Johnson’s experiences testing robots in the Mojave Desert as a Ph.D. student at the University of Pennsylvania cemented his interest in getting robots to overcome challenging terrain, and he started thinking about jumping and leaping behaviors.
"It was clear that we could handle some terrain but not others-the bots had particular difficulty with areas where the rocks were bigger than their legs," said Johnson, who earned his bachelor’s degree from CMU’s Department of Electrical and Computer Engineering.
He will apply these ideas to his newly funded project as he investigates ways to model uncertainty when faced with rocky hills.
Johnson’s research applies to all types of challenging terrain, but this project will focus specifically on getting robots to climb steep, rocky hills.
"What makes this challenging is the uncertainty that comes with the rough terrain," said Johnson, who also has a courtesy appointment in the Department of Electrical and Computer Engineering and the Robotics Institute , where he also was a postdoctoral fellow. "It’s not necessarily the steepness of the slope but the unevenness and the fact that every step is going to be a little bit different."
Despite continuing advancements with cameras and sensors, uncertainty plays a large role when trying to get a robot to climb a rocky hill, he said. Even the best cameras cannot overcome certain perspective issues, such as seeing the top of a rock that the robot has to jump up onto. There also are uncertainties associated with predicting contact variables, such as friction and the actual shape of the terrain. The slightest error in calibration, execution or when calculating contact can cause the robot to slip or fall.
Johnson’s project also will address robust robot behavior, which means that the robot can recover if it makes a mistake. A robot that is robust to changing conditions means a robot can be more successful in crossing challenging terrain. To design robust behavior, Johnson will work on developing robots’ feedback controls systems in conjunction with trying to model contact condition uncertainty.
For his project, Johnson will work with both wheeled and legged robots because robot morphology, or design, affects applications.
"There’s only been a few places that I’ve seen a legged robot do something that a wheel really couldn’t do with all-wheel drive on," Johnson said. He added that wheeled robots require much more skilled "drivers" than legged robots to cross rough terrain. Johnson said he suspects that research is moving toward a machine design that requires legs rather than wheels, but his overall project will help him compare each type of robots’ best performance and determine when each type of robot should be used.
The United States Army’s Young Investigator Award funds research proposals that address the nation’s security needs, and robots present a mostly untapped security source. Johnson’s main objective is to develop robots that can go anywhere in the world over any type of terrain, which would allow the Army to use robots in lieu of soldiers for certain tasks or operations.
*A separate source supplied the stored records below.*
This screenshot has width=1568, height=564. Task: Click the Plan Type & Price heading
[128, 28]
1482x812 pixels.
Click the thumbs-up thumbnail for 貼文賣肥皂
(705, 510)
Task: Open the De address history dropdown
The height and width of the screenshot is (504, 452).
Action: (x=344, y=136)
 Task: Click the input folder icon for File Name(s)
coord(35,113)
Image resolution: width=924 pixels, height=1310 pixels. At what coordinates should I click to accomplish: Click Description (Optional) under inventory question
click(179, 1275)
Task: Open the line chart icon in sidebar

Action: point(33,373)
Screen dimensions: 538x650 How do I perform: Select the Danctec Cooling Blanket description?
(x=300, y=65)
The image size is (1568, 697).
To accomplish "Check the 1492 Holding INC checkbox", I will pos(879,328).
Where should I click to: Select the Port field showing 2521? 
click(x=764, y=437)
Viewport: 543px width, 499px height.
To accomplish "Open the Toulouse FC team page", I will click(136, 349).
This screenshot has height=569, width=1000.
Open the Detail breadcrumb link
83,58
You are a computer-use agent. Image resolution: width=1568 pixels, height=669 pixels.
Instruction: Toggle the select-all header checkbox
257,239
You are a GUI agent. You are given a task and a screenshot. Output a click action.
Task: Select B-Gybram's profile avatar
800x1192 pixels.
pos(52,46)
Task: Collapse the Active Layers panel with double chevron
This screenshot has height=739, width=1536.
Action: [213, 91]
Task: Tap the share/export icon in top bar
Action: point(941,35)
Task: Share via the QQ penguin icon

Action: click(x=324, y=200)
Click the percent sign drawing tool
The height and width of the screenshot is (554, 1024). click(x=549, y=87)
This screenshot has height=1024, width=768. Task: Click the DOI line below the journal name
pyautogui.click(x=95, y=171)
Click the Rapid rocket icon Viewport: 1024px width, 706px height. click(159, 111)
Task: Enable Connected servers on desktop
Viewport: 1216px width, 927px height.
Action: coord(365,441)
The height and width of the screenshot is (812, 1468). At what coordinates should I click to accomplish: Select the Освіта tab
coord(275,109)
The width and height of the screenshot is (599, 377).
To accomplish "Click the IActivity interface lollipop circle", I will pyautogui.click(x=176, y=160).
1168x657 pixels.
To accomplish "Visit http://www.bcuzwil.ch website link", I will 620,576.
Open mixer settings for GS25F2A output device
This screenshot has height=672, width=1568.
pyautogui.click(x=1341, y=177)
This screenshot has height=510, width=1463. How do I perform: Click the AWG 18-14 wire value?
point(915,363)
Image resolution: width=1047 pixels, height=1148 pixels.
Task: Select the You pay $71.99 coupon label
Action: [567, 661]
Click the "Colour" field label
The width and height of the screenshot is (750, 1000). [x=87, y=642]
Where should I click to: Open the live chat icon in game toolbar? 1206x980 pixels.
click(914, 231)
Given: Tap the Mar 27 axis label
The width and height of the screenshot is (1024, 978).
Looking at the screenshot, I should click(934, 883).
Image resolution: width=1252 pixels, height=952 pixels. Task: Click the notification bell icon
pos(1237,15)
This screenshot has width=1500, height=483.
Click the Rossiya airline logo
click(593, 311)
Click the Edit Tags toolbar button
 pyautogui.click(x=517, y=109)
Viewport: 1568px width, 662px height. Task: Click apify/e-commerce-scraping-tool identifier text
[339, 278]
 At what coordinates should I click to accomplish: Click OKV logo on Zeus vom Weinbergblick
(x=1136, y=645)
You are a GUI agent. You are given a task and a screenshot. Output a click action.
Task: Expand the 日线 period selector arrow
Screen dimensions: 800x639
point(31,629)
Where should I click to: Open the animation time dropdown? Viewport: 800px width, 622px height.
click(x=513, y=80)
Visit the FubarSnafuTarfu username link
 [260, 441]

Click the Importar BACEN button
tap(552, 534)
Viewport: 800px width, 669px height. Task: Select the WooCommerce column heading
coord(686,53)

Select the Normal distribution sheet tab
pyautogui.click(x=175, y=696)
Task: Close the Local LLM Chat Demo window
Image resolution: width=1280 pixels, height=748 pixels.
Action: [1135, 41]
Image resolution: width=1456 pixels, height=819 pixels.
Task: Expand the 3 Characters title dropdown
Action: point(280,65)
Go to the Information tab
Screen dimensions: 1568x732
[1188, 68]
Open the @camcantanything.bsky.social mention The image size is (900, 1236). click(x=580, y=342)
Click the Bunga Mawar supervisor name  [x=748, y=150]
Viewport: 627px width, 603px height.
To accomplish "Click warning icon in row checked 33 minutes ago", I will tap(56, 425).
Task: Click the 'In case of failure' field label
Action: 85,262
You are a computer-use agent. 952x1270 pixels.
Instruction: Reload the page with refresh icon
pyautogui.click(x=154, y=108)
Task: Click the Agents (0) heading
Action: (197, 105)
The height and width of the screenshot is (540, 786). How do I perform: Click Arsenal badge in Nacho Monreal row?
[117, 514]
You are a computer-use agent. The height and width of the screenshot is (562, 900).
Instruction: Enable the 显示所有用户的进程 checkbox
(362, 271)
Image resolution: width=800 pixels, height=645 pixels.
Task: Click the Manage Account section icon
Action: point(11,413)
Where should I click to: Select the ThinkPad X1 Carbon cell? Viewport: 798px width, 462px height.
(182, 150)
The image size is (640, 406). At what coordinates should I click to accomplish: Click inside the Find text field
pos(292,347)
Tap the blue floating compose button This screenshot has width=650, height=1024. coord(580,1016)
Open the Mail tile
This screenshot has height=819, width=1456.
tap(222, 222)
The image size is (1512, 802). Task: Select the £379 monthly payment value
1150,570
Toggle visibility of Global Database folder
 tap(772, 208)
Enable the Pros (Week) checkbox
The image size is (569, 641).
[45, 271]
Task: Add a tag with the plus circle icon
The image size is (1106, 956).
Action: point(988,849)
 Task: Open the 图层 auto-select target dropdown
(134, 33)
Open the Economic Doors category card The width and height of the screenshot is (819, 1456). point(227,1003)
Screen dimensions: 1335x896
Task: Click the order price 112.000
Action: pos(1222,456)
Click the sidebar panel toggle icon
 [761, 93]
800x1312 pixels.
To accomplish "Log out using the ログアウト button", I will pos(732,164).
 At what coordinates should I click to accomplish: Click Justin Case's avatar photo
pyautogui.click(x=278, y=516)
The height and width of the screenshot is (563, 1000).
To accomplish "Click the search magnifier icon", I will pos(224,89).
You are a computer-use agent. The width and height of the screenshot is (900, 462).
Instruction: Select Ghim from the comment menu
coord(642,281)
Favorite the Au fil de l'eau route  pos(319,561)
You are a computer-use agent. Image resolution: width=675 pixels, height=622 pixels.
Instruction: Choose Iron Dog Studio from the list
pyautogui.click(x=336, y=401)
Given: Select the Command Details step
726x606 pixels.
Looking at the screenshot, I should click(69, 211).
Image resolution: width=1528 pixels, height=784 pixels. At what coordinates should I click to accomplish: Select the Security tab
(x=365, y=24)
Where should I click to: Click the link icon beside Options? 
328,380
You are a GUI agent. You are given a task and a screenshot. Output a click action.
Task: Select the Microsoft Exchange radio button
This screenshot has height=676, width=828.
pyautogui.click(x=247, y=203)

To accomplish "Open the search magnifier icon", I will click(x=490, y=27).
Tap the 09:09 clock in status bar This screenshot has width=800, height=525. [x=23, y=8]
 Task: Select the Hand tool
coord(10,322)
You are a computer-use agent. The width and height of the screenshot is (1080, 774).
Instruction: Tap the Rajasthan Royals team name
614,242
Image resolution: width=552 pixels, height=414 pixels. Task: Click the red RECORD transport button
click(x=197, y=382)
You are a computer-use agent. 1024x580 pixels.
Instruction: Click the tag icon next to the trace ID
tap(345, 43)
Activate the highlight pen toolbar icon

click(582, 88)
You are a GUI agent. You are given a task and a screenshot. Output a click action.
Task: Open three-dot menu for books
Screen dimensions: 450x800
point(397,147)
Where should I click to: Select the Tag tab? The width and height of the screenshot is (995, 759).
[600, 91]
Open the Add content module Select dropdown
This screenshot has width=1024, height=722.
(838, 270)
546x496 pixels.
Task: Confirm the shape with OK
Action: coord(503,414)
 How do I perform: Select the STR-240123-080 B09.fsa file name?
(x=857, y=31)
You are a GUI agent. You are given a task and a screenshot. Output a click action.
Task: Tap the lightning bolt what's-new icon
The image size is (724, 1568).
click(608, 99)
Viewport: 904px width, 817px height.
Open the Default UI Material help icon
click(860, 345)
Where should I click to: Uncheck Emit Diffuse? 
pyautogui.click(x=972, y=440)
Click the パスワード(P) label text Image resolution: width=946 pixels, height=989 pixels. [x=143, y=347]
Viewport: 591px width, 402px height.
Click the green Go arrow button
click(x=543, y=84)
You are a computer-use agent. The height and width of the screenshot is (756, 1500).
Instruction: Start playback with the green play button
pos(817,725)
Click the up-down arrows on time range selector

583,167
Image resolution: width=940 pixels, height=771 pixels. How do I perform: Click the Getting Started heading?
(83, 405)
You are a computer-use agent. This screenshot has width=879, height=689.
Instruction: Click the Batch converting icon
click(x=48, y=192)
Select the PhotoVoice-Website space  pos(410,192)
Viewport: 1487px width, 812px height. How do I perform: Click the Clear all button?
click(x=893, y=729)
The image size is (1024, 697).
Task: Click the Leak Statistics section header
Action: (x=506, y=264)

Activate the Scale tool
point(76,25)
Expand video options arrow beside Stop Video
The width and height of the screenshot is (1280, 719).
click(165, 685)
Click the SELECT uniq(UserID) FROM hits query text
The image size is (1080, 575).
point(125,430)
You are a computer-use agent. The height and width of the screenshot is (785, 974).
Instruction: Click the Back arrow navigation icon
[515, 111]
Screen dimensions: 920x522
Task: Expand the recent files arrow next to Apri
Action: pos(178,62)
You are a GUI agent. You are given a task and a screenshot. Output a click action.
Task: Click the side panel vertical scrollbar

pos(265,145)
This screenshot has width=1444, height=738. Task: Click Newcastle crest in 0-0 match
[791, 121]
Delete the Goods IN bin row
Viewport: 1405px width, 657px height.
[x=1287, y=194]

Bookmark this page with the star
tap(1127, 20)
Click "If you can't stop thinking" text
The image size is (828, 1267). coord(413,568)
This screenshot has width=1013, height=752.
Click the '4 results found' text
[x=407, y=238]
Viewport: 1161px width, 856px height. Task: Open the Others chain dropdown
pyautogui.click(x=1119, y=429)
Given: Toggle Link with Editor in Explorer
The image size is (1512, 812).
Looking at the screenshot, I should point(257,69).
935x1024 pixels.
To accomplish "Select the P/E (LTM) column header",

Robots that can go anywhere in the world also opens up other applications such as environmental monitoring and exploration. As the Earth’s climate changes, robots that can reach remote areas would substantially help scientists predict these changes and potentially help them design countermeasures. Advancing robots’ ability to cross rough terrain also will result in robots that can better navigate other unstructured environments such as cluttered homes and offices.